Mohammed el-Attar


Mohammed Essam Ghoneim el-Attar is a Canadian-Egyptian man accused and convicted of spying for Israel.
On 20 April 2007, el-Attar was found guilty of spying for Israel in an Egyptian courtroom, and sentenced to fifteen years in prison, with no right of appeal.. He was accused of being paid to spy on Egyptians and Arabs in Turkey and Canada. He allegedly recruited several new agents in Canada, targeting gays and those he knew were in financial trouble within Arab communities. He used his position at the Canadian Imperial Bank of Commerce to identify potential recruits. He was jointly charged with three Israelis, who were convicted in absentia and also sentenced to fifteen years in prison.
An interrogation transcript alleges that el-Attar told interrogators that he was a homosexual who married and divorced at least four times after arriving in Canada in 2002, and that he was paid $500 for each espionage report he filed on the Toronto Arab community.

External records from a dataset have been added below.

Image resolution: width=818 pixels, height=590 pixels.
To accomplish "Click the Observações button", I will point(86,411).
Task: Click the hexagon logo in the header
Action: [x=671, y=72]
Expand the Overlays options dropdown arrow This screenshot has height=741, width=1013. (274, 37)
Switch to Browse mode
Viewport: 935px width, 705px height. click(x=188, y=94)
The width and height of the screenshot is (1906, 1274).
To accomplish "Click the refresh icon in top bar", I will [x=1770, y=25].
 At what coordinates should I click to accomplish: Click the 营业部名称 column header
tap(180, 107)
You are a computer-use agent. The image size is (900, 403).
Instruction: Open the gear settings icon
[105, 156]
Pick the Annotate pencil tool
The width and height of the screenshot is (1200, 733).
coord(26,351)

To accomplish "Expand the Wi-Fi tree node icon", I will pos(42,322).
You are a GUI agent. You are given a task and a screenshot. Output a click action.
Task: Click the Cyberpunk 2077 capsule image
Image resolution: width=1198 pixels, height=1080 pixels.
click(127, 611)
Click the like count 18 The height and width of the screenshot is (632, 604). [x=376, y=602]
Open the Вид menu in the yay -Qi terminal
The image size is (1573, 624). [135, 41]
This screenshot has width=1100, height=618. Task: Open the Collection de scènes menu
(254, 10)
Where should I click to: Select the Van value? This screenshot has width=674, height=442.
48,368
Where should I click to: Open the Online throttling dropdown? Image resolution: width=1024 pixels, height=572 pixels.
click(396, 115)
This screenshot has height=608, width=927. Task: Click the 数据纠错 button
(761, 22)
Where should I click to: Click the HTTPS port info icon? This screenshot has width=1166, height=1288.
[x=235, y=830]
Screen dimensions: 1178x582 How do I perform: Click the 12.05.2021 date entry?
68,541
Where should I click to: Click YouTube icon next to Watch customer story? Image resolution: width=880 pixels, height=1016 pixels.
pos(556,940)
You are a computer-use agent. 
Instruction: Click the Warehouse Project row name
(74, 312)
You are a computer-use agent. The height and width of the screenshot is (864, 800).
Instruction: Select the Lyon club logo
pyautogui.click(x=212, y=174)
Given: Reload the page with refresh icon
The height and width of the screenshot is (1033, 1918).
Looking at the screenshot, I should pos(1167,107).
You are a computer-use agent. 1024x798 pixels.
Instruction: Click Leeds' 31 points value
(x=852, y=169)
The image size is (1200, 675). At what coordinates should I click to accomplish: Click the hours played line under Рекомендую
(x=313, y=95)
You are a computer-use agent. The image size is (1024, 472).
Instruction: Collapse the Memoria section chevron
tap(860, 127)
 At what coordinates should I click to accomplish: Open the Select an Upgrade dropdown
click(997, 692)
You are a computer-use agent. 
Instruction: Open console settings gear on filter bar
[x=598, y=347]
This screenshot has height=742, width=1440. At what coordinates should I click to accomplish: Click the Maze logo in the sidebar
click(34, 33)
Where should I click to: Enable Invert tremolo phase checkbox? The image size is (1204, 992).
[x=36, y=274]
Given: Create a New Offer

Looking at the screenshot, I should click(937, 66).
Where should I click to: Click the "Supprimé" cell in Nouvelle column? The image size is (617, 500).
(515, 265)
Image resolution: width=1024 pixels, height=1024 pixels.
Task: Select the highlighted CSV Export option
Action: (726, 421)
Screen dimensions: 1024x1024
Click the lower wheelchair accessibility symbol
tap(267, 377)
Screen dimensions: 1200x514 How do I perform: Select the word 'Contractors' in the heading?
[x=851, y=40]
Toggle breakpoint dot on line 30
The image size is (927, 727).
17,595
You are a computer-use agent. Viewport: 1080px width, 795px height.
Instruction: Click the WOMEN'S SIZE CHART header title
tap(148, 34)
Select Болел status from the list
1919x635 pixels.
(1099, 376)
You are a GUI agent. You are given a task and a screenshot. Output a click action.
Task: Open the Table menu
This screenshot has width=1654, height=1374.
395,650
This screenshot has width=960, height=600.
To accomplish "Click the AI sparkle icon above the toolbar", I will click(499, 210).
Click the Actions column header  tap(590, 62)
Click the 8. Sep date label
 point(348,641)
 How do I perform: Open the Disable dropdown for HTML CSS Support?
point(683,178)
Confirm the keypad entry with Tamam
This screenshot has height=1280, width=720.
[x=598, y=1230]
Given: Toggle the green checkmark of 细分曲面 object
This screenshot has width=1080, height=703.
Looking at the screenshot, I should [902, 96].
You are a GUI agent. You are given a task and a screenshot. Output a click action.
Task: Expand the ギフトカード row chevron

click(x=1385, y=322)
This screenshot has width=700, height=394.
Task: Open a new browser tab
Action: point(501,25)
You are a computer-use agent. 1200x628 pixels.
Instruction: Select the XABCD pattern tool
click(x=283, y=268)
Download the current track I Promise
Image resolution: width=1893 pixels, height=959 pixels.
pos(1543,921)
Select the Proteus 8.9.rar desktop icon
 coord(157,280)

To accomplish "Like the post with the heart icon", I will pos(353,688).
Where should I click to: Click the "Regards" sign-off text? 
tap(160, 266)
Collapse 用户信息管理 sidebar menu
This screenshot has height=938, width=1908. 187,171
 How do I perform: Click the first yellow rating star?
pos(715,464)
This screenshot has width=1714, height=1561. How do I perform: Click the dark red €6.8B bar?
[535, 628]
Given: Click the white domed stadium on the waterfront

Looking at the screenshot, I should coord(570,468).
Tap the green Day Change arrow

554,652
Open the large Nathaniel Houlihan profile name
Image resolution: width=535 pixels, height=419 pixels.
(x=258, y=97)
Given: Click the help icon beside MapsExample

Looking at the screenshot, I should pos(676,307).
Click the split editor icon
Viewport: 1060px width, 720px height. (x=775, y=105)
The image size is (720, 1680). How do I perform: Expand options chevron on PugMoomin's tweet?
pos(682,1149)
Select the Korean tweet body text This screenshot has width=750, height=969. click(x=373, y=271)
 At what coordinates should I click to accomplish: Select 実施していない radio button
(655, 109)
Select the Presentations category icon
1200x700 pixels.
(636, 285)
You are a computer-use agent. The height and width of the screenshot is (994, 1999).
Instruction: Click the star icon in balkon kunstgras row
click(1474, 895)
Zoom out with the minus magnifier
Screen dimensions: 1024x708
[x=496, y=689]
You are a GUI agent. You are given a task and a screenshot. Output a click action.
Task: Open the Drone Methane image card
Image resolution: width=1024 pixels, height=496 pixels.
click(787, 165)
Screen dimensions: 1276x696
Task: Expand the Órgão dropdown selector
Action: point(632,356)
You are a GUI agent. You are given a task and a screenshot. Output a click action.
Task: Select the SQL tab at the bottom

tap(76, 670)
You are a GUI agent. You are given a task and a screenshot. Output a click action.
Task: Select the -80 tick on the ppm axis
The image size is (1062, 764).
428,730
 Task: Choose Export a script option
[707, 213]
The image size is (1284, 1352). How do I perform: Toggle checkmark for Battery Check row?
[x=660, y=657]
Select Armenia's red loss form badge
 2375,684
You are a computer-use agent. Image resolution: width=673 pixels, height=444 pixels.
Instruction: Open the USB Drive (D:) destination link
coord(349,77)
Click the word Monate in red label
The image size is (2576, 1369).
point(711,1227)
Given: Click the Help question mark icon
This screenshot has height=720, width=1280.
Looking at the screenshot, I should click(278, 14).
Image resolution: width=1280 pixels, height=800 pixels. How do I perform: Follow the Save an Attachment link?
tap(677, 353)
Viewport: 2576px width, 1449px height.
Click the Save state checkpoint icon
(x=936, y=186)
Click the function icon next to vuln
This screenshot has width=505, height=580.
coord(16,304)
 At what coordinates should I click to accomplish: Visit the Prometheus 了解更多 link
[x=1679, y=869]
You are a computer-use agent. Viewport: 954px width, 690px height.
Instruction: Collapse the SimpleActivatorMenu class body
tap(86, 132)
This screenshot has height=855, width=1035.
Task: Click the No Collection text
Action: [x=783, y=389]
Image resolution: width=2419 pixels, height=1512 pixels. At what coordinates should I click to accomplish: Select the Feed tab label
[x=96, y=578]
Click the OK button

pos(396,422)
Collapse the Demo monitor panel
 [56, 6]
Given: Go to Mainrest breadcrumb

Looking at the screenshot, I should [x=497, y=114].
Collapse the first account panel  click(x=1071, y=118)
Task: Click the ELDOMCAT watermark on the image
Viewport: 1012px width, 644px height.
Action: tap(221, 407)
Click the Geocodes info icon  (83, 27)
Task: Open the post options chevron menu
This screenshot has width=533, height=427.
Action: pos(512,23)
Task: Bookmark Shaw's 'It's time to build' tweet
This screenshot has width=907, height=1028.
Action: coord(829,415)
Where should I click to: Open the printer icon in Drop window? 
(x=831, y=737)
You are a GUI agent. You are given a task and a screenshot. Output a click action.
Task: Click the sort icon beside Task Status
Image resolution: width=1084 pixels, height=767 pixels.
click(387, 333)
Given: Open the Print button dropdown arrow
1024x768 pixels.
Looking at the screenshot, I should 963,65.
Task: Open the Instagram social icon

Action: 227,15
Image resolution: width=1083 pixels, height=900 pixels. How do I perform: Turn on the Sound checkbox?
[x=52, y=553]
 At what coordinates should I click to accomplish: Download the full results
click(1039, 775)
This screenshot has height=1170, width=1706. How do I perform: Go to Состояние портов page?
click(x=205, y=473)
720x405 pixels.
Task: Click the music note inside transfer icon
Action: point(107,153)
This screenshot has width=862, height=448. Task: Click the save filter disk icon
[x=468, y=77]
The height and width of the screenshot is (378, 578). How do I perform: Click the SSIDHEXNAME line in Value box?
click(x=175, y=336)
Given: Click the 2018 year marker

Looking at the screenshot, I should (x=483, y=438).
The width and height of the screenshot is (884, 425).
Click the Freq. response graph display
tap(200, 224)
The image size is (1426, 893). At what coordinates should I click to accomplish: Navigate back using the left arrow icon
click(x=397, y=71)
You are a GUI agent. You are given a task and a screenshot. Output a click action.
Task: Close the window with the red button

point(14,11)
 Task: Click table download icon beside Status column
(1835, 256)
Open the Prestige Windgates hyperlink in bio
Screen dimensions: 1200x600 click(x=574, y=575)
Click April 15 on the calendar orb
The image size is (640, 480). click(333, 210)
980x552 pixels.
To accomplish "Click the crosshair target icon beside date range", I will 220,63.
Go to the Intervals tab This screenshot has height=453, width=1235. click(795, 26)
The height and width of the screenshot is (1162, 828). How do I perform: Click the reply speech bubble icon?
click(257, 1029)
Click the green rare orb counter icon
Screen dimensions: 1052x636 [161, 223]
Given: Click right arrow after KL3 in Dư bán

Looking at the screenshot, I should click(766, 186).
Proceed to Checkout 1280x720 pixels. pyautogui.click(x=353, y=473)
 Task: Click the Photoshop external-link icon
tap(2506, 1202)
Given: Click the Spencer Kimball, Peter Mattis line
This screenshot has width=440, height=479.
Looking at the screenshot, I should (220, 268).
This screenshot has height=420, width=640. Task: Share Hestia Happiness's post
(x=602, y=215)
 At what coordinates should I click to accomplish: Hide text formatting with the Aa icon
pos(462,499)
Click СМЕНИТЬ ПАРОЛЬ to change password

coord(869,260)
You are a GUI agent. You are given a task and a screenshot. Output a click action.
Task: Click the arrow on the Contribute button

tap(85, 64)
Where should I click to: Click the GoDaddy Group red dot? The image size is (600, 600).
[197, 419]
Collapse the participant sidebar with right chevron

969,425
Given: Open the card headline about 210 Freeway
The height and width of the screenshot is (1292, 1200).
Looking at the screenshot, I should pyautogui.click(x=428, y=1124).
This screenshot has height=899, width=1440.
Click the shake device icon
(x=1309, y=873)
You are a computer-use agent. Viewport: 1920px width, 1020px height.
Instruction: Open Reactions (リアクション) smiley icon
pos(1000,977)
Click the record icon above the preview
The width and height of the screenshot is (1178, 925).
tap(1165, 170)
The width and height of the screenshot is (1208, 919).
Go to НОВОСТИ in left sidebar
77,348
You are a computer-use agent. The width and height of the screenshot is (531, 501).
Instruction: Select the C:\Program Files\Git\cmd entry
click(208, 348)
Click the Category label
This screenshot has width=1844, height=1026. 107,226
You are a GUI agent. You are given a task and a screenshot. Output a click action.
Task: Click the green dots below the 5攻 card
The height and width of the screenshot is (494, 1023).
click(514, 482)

According to the transcript, el-Attar went to the Israeli embassy in Ankara and asked for a job, and the Israelis advised him to convert to Christianity and relocated him to Canada.
introduced him to Catholic leaders in Turkey who schooled him in the religion. The transcript says that el-Attar cited his conversion to Christianity and the fact that he is gay, in applying to the United Nations for refugee status from Egypt.
According to his lawyer, el-Attar was directed to focus his efforts on Arabs whose native states bordered Israel — Syrians, Jordanians, Lebanese, Egyptians and Palestinians. The lawyer further said el-Attar flew to Cairo on 1 January, 2007 at the behest of his handlers who had asked him to make amends with his family. From there, he was supposed to travel to Israel. When arrested, el-Attar was in shock about the amount of information the Egyptian authorities had compiled and felt it was best to confess.
Later, el-Attar claimed he confessed only after days of torture. He said he was forced to drink his own urine, was given electric shocks, and that his family in Egypt was threatened. During his trial, most of the evidence came from his confession, which he signed after spending at least three weeks incommunicado, with no consular assistance and no lawyer.